Monday, August 26, 2019
For Wednesday: Sappho, "Her Girls and Family," "Maidens and Marriages," and "The Wisdom of Sappho"
The "Revenge" Group should answer TWO of the following questions for Wednesday's class (see the groups two posts down if you forget what group you're in). Bring the questions with you to class, so if I call on you, you can read your response (or remember what you wrote!).
Q1: How does Sappho define or complicate a "woman's" experience of life? For the Greeks, women were in the background--they couldn't own property or be citizens, being only a step up from slaves. How do the women seem to look at the own lives? As less than? Equal to? Different? The same?
Q2: Some of the poems in the last part of our reading are wedding songs, which celebrate the wedding night of the bride and groom. How do these poems show us a different side of Sappho’s art? Also, how might this show that Sappho is like many artists, composing for different audiences and occasions, rather than simply writing for herself?

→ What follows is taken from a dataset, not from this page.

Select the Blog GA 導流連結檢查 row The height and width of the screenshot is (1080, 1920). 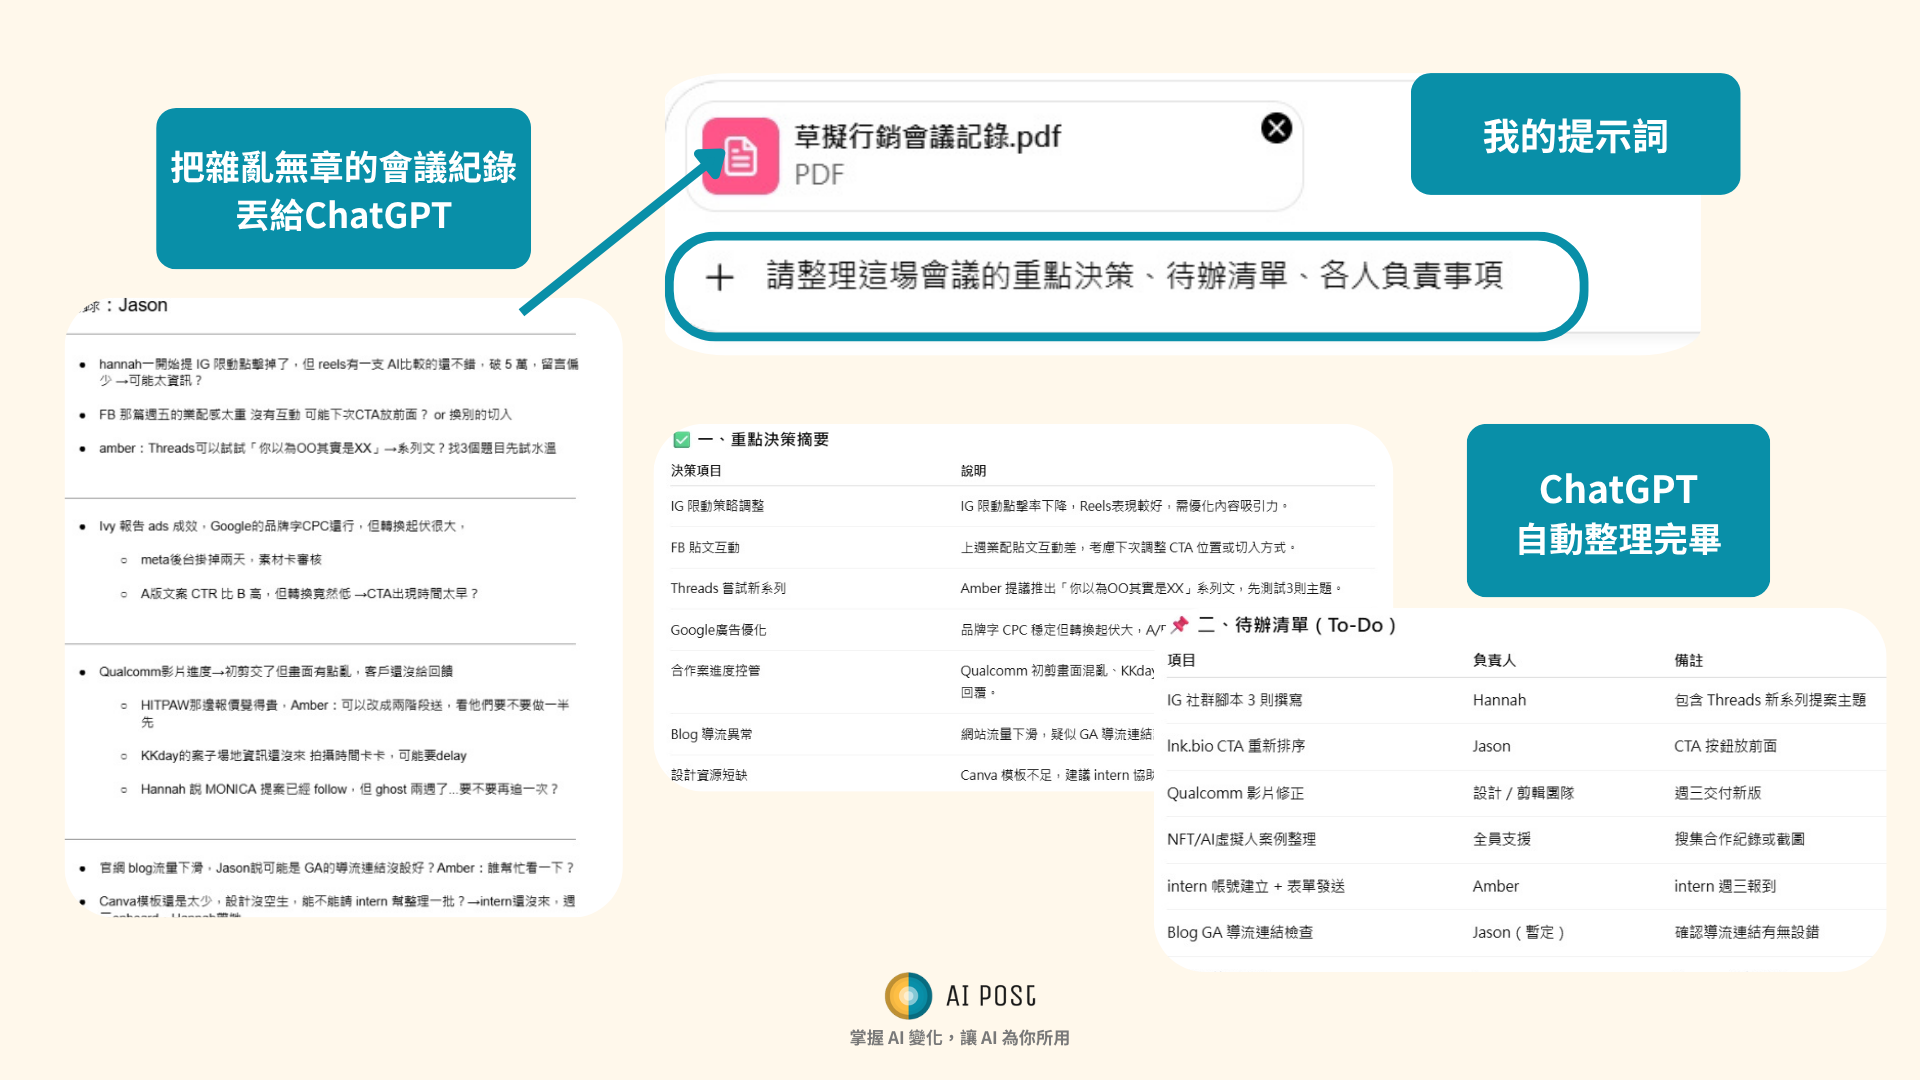[x=1239, y=932]
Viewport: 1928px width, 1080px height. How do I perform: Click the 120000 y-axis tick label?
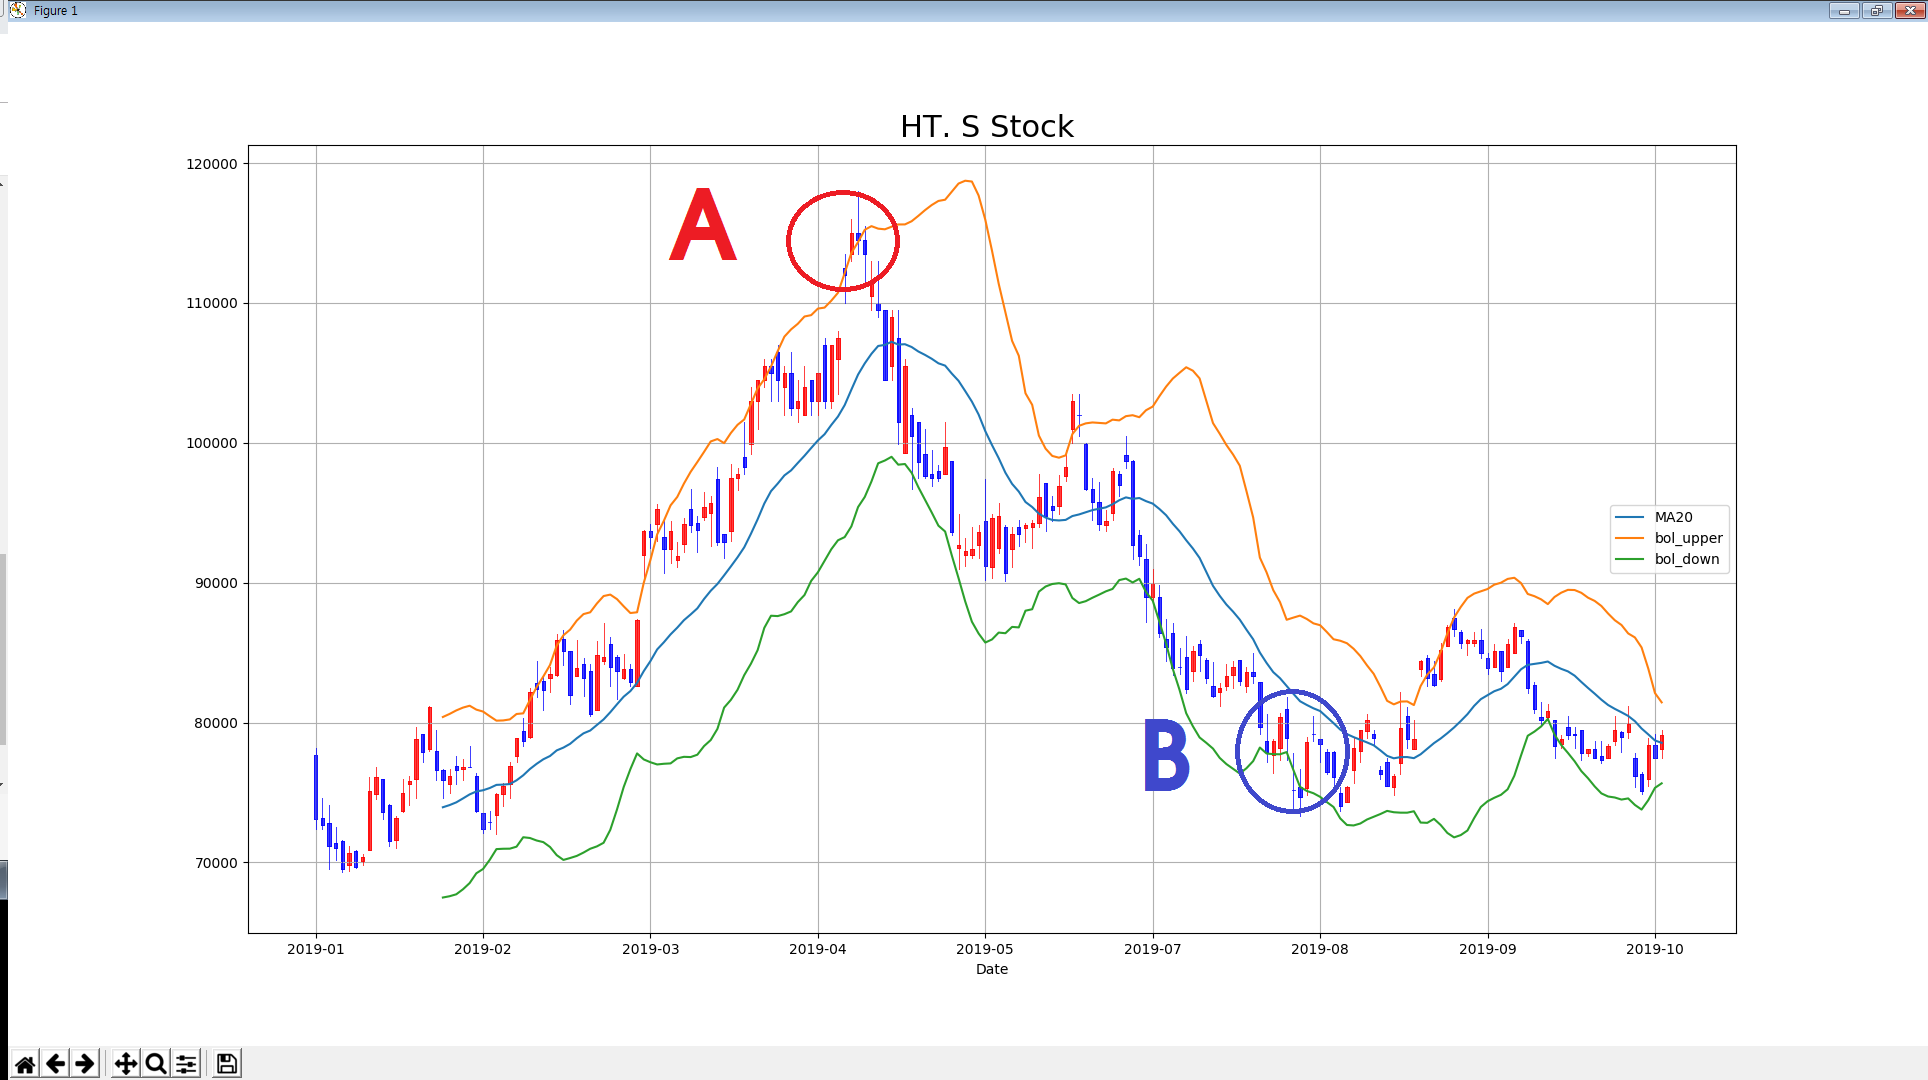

Q3: How might some of the “Maidens and Marriages” and "The Wisdom of Sappho" poems be advice from a mother to her daughter? What advice might Sappho want to give to her daughters—or the next generation of women?
Q4: Pithy advice like those found in "The Wisdom of Sappho" easily survives fragmentation, since it doesn't need a lot of explanation. Like a fortune in a fortune cookie, it's meant to stand by itself. Which fragments seem to say the most with the least?